• GIVEN INSTRUCTION
Output every line of the items below as a JSON list of strings, one string per line, leaving out any blank lines.

☆ ☆ ☆ ☆ ☆ ☆ ☆

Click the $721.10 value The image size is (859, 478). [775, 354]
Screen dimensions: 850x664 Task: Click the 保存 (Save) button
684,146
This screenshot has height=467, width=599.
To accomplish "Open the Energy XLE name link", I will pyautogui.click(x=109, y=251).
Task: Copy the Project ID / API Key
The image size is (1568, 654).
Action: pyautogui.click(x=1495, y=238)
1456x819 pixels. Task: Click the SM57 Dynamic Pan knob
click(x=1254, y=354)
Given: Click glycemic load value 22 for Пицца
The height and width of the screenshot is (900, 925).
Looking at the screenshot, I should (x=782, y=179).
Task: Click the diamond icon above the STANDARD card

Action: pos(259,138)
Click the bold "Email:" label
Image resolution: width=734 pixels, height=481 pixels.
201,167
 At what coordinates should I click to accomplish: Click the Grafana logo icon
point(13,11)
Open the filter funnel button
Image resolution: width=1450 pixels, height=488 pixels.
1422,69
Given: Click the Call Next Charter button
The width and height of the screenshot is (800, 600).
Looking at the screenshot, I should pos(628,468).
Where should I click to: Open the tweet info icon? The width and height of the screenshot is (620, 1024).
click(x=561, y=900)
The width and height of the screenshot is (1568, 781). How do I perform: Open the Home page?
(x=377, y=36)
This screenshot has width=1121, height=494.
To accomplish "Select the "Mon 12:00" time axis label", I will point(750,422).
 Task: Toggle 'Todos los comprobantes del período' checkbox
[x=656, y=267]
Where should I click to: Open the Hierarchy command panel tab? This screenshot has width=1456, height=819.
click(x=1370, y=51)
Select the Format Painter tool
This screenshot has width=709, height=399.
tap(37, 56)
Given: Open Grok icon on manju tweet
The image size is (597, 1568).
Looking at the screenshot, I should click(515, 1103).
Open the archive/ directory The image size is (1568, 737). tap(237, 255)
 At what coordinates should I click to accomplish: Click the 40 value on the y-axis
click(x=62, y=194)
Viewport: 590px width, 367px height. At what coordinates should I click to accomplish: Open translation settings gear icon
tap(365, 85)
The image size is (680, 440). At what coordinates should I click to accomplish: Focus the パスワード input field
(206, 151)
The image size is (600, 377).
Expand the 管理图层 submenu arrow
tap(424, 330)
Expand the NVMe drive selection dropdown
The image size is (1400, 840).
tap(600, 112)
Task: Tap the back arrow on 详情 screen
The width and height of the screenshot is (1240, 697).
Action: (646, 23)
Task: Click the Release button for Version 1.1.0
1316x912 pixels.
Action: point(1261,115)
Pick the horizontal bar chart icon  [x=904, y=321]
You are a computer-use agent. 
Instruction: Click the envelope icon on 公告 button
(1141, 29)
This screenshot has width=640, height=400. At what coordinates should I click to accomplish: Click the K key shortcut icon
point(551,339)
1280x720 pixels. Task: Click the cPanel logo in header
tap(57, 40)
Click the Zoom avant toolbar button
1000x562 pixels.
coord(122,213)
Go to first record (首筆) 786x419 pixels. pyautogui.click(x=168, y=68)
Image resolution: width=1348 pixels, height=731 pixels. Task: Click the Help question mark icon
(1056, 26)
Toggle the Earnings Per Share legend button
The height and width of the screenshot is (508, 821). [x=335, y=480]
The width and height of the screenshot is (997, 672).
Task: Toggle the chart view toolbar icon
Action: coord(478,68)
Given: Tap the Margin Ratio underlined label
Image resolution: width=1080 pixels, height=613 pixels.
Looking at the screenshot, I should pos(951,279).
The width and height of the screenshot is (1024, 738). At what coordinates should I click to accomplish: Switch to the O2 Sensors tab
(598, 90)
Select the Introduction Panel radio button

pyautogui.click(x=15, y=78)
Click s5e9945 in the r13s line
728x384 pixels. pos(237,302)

☆ ☆ ☆ ☆ ☆ ☆ ☆

• EXPECTED ANSWER
[
  "Click the $721.10 value The image size is (859, 478). [775, 354]",
  "Screen dimensions: 850x664 Task: Click the 保存 (Save) button",
  "684,146",
  "This screenshot has height=467, width=599.",
  "To accomplish \"Open the Energy XLE name link\", I will pyautogui.click(x=109, y=251).",
  "Task: Copy the Project ID / API Key",
  "The image size is (1568, 654).",
  "Action: pyautogui.click(x=1495, y=238)",
  "1456x819 pixels. Task: Click the SM57 Dynamic Pan knob",
  "click(x=1254, y=354)",
  "Given: Click glycemic load value 22 for Пицца",
  "The height and width of the screenshot is (900, 925).",
  "Looking at the screenshot, I should (x=782, y=179).",
  "Task: Click the diamond icon above the STANDARD card",
  "Action: pos(259,138)",
  "Click the bold \"Email:\" label",
  "Image resolution: width=734 pixels, height=481 pixels.",
  "201,167",
  " At what coordinates should I click to accomplish: Click the Grafana logo icon",
  "point(13,11)",
  "Open the filter funnel button",
  "Image resolution: width=1450 pixels, height=488 pixels.",
  "1422,69",
  "Given: Click the Call Next Charter button",
  "The width and height of the screenshot is (800, 600).",
  "Looking at the screenshot, I should pos(628,468).",
  "Where should I click to: Open the tweet info icon? The width and height of the screenshot is (620, 1024).",
  "click(x=561, y=900)",
  "The width and height of the screenshot is (1568, 781). How do I perform: Open the Home page?",
  "(x=377, y=36)",
  "This screenshot has width=1121, height=494.",
  "To accomplish \"Select the \"Mon 12:00\" time axis label\", I will point(750,422).",
  " Task: Toggle 'Todos los comprobantes del período' checkbox",
  "[x=656, y=267]",
  "Where should I click to: Open the Hierarchy command panel tab? This screenshot has width=1456, height=819.",
  "click(x=1370, y=51)",
  "Select the Format Painter tool",
  "This screenshot has width=709, height=399.",
  "tap(37, 56)",
  "Given: Open Grok icon on manju tweet",
  "The image size is (597, 1568).",
  "Looking at the screenshot, I should click(515, 1103).",
  "Open the archive/ directory The image size is (1568, 737). tap(237, 255)",
  " At what coordinates should I click to accomplish: Click the 40 value on the y-axis",
  "click(x=62, y=194)",
  "Viewport: 590px width, 367px height. At what coordinates should I click to accomplish: Open translation settings gear icon",
  "tap(365, 85)",
  "The image size is (680, 440). At what coordinates should I click to accomplish: Focus the パスワード input field",
  "(206, 151)",
  "The image size is (600, 377).",
  "Expand the 管理图层 submenu arrow",
  "tap(424, 330)",
  "Expand the NVMe drive selection dropdown",
  "The image size is (1400, 840).",
  "tap(600, 112)",
  "Task: Tap the back arrow on 详情 screen",
  "The width and height of the screenshot is (1240, 697).",
  "Action: (646, 23)",
  "Task: Click the Release button for Version 1.1.0",
  "1316x912 pixels.",
  "Action: point(1261,115)",
  "Pick the horizontal bar chart icon  [x=904, y=321]",
  "You are a computer-use agent. ",
  "Instruction: Click the envelope icon on 公告 button",
  "(1141, 29)",
  "This screenshot has width=640, height=400. At what coordinates should I click to accomplish: Click the K key shortcut icon",
  "point(551,339)",
  "1280x720 pixels. Task: Click the cPanel logo in header",
  "tap(57, 40)",
  "Click the Zoom avant toolbar button",
  "1000x562 pixels.",
  "coord(122,213)",
  "Go to first record (首筆) 786x419 pixels. pyautogui.click(x=168, y=68)",
  "Image resolution: width=1348 pixels, height=731 pixels. Task: Click the Help question mark icon",
  "(1056, 26)",
  "Toggle the Earnings Per Share legend button",
  "The height and width of the screenshot is (508, 821). [x=335, y=480]",
  "The width and height of the screenshot is (997, 672).",
  "Task: Toggle the chart view toolbar icon",
  "Action: coord(478,68)",
  "Given: Tap the Margin Ratio underlined label",
  "Image resolution: width=1080 pixels, height=613 pixels.",
  "Looking at the screenshot, I should pos(951,279).",
  "The width and height of the screenshot is (1024, 738). At what coordinates should I click to accomplish: Switch to the O2 Sensors tab",
  "(598, 90)",
  "Select the Introduction Panel radio button",
  "pyautogui.click(x=15, y=78)",
  "Click s5e9945 in the r13s line",
  "728x384 pixels. pos(237,302)"
]